An OVL team is scheduled to visit Sri Lanka shortly for discussions on the C1, C2 and C3 blocks, which will mark OVL’s entry into the island nation. The overseas arm of Oil and Natural Gas Corp. Ltd (ONGC) has been trying to secure blocks on a nomination basis for some time now with the active support of the Indian government.
“We are working in the Kaveri and Mannar basin and had submitted our proposal earlier to the Sri Lankan government. We want these blocks on a nomination basis,” said a senior OVL executive, who did not want to be identified. “They are willing to do so with government of India support. OVL will do a seismic study of the basin at its own cost. They had earlier offered us a block there, but we didn’t agree to it.”
The effort is seen as India’s attempt to engage Sri Lanka politically and economically at a time when China is becoming increasingly influential in that country. At the moment, state-owned firms such as OVL are locked in a fierce competition for energy assets with rivals, including China National Petroleum Corp., Sinopec Corp. and CNOOC.
The issue is being dealt with by Sri Lanka’s Petroleum Resources Development Secretariat. The development comes on the back of a meeting held between India’s former petroleum minister Murli Deora and Sri Lanka’s minister of petroleum industries Susil Premajayantha in November. After the meeting, the proposal was discussed during the seventh session of the India-Sri Lanka joint commission held in Colombo last year at which it was agreed that Indian firms will be “encouraged to participate actively in future oil and gas exploration activities in Sri Lanka, including in the Cauvery and Mannar basins”.
While the Indian ministry of external affairs did not formally respond to questions emailed on Tuesday, a foreign ministry official, who did not wish to be identified, confirmed that the OVL delegation was to visit Sri Lanka to look at the blocks soon.
“We are interested in these blocks, but the talks are at a very preliminary stage and we have to wait for the OVL team’s report,” he said.

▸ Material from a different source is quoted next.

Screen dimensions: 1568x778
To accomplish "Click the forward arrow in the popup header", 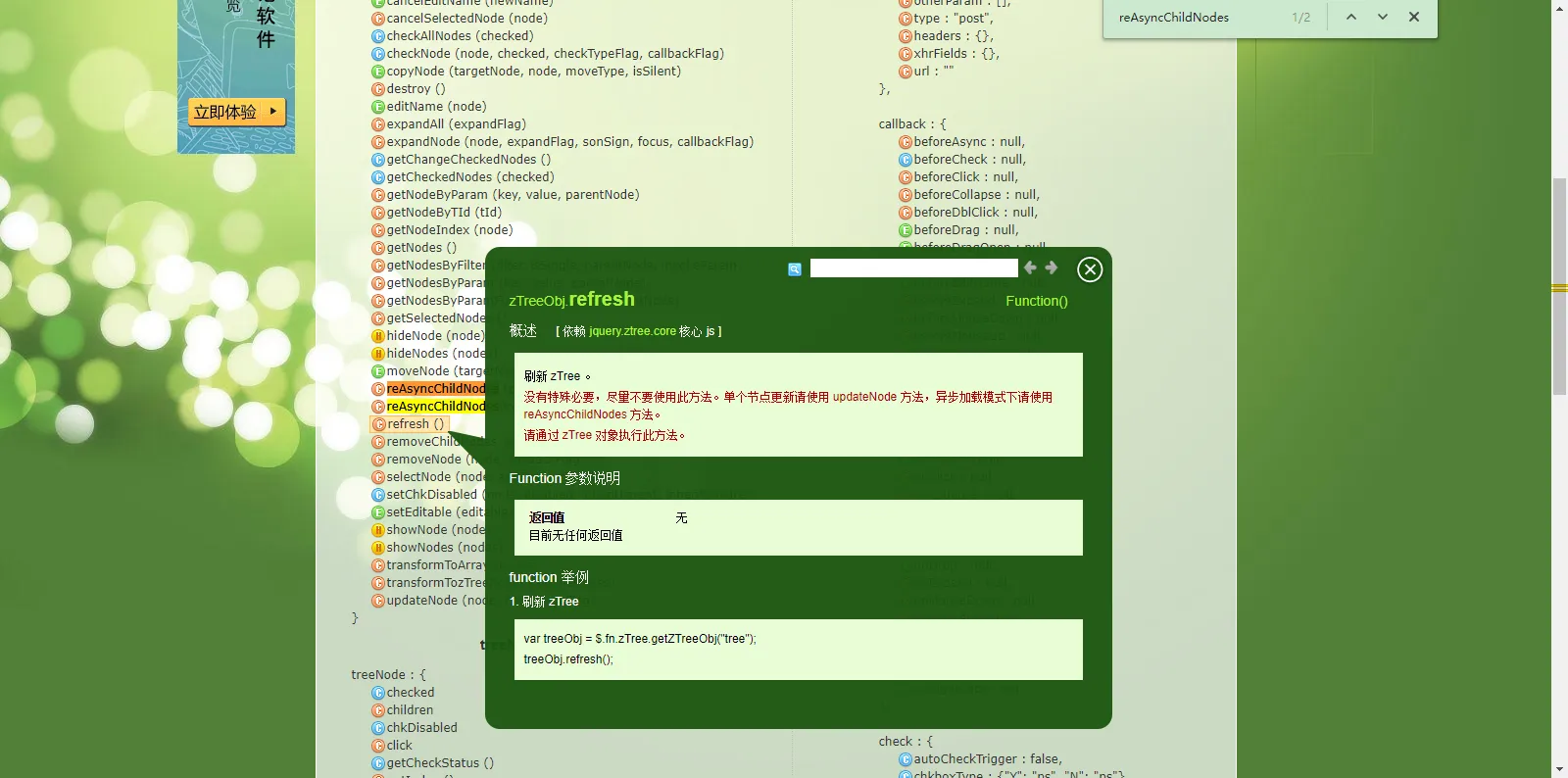I will (1052, 267).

A Sri Lankan diplomat posted in New Delhi, who requested anonymity, confirmed the development, saying, “The matter is still under consideration.”
”There is no doubt that our diplomatic interaction with Sri Lanka has been quite mature. There is a certain element of goodwill and trust in India-Sri Lanka relationship in spite of minor irritants. Both countries have been looking beyond proximity-based problems at future relationship. It is because of these reasons that such economic gains will be registered,” said Krishna V. Rajan, former secretary (east) in the ministry of external affairs.
OVL has a current production of around one million barrels per day of oil and gas equivalent and has a presence in 15 countries through 40 exploration and production projects.
A communication dated 31 December from OVL managing director R.S. Butola to Premajayantha, and reviewed by Mint, stated, “ONGC with its experience in Indian part of offshore Cauvery basin will be highly effective in realizing the prospectivity in contiguous Sri Lankan territory over any other entity.”
The latest oil shock has re-emphasized the urgency for India to evolve a solution to secure its future energy needs. The existing energy plan envisages India’s dependency on imports to increase to 90% by 2030—a period in which the country will strive to achieve double-digit economic growth, from 8% in the year ended March.
India’s consumption of petroleum products has grown at an annual compounded growth rate of around 4% in the last seven years and, according to the International Energy Agency, consumption is expected to rise to 135 million tonnes per annum (mtpa) by 2012 from 112 mtpa now.